Abstract
Purpose :
Microglial activation has emerged as a critical event contributing to retinal ganglion cell loss in glaucoma. Apolipoprotein E (APOE), the major apolipoprotein in the brain, and Galectin-3 (Gal-3), a secreted carbohydrate-binding lectin, have been identified as molecules critical for microglial cytotoxicity in mouse models of glaucoma. In this study, we aim to examine the role of APOE and Gal-3 in human disease by analyzing their concentrations in aqueous humor (AH) collected from glaucoma patients and healthy controls.
Methods :
AH was collected from 71 patients at the start of surgery, including 57 glaucoma patients undergoing various ophthalmic procedures and 14 control patients undergoing routine cataract surgery.

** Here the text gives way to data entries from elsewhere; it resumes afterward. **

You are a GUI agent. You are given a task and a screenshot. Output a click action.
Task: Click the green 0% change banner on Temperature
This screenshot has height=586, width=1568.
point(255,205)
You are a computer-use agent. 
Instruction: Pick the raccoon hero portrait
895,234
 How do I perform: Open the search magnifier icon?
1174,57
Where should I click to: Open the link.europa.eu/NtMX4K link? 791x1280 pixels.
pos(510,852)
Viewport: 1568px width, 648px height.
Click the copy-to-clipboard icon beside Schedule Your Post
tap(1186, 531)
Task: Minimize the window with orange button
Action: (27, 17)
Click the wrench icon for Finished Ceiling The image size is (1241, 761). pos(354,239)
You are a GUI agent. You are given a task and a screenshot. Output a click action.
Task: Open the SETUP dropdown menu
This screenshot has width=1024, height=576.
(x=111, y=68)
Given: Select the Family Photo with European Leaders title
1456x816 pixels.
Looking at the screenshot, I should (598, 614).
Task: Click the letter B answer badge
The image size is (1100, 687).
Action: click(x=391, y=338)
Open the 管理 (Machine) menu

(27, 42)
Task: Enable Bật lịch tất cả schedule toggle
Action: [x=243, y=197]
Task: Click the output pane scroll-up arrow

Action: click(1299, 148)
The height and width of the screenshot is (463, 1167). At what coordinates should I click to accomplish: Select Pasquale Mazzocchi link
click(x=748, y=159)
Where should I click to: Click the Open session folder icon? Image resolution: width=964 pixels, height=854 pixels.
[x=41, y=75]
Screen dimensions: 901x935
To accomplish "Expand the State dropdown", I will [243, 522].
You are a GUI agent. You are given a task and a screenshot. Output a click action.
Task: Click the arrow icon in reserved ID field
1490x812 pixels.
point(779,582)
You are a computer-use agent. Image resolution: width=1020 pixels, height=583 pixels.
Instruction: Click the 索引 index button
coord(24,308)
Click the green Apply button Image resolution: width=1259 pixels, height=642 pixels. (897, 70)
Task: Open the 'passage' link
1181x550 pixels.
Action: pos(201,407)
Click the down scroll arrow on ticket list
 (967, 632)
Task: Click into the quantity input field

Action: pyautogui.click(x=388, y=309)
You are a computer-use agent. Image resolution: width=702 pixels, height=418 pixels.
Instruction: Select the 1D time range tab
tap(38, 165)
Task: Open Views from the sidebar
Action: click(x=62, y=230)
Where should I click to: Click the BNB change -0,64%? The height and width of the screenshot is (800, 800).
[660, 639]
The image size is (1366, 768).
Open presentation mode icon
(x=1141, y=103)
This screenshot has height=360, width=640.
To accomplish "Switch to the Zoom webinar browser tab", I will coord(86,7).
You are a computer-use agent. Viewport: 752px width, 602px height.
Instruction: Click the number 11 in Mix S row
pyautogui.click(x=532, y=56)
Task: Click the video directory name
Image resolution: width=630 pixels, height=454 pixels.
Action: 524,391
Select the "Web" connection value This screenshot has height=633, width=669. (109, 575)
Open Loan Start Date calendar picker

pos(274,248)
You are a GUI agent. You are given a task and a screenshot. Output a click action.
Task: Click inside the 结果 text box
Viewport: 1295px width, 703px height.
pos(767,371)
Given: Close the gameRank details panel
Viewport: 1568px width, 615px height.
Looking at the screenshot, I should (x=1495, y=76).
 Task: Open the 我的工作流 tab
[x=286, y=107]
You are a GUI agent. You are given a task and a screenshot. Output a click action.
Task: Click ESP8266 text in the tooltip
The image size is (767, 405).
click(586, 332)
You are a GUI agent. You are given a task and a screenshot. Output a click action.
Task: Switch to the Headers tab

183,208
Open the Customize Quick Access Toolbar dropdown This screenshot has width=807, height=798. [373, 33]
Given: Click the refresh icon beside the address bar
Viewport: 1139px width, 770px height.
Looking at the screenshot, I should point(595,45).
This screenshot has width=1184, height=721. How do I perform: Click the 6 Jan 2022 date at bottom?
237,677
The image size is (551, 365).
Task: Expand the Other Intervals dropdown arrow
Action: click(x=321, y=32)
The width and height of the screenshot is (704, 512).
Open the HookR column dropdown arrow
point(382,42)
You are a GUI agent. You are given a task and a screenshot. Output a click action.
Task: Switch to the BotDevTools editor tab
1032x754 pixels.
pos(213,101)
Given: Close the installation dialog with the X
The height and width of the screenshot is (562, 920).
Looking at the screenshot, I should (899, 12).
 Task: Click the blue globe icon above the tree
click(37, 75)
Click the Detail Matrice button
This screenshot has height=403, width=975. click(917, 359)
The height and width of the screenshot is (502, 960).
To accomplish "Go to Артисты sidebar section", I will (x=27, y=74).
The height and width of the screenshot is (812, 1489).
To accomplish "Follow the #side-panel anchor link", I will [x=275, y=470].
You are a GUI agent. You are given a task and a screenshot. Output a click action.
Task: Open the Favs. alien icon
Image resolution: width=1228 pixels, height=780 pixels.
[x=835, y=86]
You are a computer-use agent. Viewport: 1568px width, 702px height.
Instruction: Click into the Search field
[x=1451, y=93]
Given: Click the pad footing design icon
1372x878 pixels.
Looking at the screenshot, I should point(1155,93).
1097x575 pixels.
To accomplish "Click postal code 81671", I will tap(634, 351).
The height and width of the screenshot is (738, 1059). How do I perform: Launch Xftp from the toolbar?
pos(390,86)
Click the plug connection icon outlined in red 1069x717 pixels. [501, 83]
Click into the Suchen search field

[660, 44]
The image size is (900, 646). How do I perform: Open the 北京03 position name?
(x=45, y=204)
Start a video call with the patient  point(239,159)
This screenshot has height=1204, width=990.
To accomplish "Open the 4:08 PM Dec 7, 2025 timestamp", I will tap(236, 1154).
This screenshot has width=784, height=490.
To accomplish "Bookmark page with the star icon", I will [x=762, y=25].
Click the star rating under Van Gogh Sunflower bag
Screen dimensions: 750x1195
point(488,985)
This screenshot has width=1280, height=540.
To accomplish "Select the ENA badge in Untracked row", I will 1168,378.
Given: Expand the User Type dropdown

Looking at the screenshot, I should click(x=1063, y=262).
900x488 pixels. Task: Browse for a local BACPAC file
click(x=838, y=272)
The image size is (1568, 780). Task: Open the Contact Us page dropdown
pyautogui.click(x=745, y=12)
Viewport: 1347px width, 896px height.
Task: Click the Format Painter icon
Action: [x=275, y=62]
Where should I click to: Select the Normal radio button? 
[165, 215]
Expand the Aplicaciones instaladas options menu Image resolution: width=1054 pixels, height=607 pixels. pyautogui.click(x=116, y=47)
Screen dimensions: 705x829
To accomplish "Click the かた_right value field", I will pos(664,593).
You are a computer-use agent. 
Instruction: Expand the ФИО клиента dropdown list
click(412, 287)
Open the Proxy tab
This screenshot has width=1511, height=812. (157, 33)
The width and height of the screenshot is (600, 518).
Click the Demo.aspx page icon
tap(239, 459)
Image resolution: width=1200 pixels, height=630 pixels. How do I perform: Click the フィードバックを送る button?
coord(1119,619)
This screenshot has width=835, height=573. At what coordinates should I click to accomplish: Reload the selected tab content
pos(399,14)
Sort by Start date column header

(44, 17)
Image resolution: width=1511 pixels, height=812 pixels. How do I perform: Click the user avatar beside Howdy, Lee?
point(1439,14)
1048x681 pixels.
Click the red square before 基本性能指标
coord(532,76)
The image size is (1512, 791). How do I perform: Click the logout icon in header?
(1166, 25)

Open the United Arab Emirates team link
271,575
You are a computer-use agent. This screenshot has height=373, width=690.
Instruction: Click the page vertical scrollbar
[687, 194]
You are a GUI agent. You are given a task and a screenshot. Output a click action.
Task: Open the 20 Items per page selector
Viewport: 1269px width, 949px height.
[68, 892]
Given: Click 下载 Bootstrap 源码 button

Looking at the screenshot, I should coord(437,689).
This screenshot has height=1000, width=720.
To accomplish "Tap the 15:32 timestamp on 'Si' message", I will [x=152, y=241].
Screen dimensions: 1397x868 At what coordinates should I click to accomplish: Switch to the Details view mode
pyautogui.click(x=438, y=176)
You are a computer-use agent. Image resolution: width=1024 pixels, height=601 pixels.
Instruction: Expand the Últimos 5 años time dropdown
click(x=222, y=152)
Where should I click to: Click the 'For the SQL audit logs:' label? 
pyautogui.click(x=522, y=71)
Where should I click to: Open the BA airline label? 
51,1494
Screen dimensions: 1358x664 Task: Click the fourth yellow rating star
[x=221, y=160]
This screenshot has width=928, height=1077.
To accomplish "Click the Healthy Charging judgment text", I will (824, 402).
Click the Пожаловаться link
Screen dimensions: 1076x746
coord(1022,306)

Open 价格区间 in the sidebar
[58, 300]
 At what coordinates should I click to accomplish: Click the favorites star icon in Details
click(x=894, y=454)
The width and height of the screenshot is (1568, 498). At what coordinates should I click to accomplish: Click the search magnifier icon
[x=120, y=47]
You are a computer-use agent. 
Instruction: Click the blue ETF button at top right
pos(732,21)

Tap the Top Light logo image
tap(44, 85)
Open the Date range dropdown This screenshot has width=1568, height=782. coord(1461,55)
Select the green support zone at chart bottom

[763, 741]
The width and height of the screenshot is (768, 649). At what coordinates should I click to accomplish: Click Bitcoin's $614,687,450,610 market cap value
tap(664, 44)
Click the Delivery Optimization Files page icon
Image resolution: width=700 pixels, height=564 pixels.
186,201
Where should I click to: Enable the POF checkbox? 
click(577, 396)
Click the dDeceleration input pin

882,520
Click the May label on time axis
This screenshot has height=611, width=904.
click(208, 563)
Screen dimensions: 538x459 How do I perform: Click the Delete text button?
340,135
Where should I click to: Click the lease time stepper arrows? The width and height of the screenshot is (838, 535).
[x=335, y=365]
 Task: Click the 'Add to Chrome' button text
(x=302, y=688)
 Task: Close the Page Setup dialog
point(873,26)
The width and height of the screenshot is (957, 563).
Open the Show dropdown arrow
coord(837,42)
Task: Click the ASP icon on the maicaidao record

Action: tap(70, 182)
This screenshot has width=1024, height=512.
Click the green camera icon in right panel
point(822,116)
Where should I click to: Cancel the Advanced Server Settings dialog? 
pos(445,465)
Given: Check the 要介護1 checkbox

APOE and Gal-3 levels were quantified by enzyme-linked immunosorbent assay and total protein concentration by bicinchoninic acid (BCA) assay. Patients’ medical records were carefully reviewed to collect relevant preoperative data. Descriptive statistics, Pearson’s correlation coefficient, and multivariate linear regression analyses were conducted to characterize associations between clinical and demographic variables and APOE and Gal-3 levels.
Results :
APOE and Gal-3 levels were significantly elevated in the AH of glaucoma patients (1.64 +/- 1.45 μg/mL and 2.33 +/- 2.09 ng/mL, respectively) compared to controls (0.40 +/- 0.19 μg/mL, 0.92 +/- 0.81 ng/mL) [p<0.001; p=0.004]. APOE and Gal-3 levels were moderately positively correlated across the entire cohort (r=0.65, p<0.001). No association was observed between APOE and total protein or Gal-3 and total protein, indicating that APOE and Gal-3 levels were not increased in glaucomatous AH due to nonspecific protein accumulation (p>0.3). Multivariate linear regression analyses revealed significant associations between Gal-3 and maximum recorded intraocular pressure measurement (p=0.009), and between APOE and number of past ophthalmic surgeries (p=0.031).
Conclusions :
Our findings demonstrate that APOE and Gal-3 are increased in the AH of glaucoma patients and significantly correlate with clinical measures of glaucoma severity. Thus, these molecules could serve as biomarkers to identify patients who may benefit from microglia-based neuroprotective glaucoma therapies.
This abstract was presented at the 2022 ARVO Annual Meeting, held in Denver, CO, May 1-4, 2022, and virtually.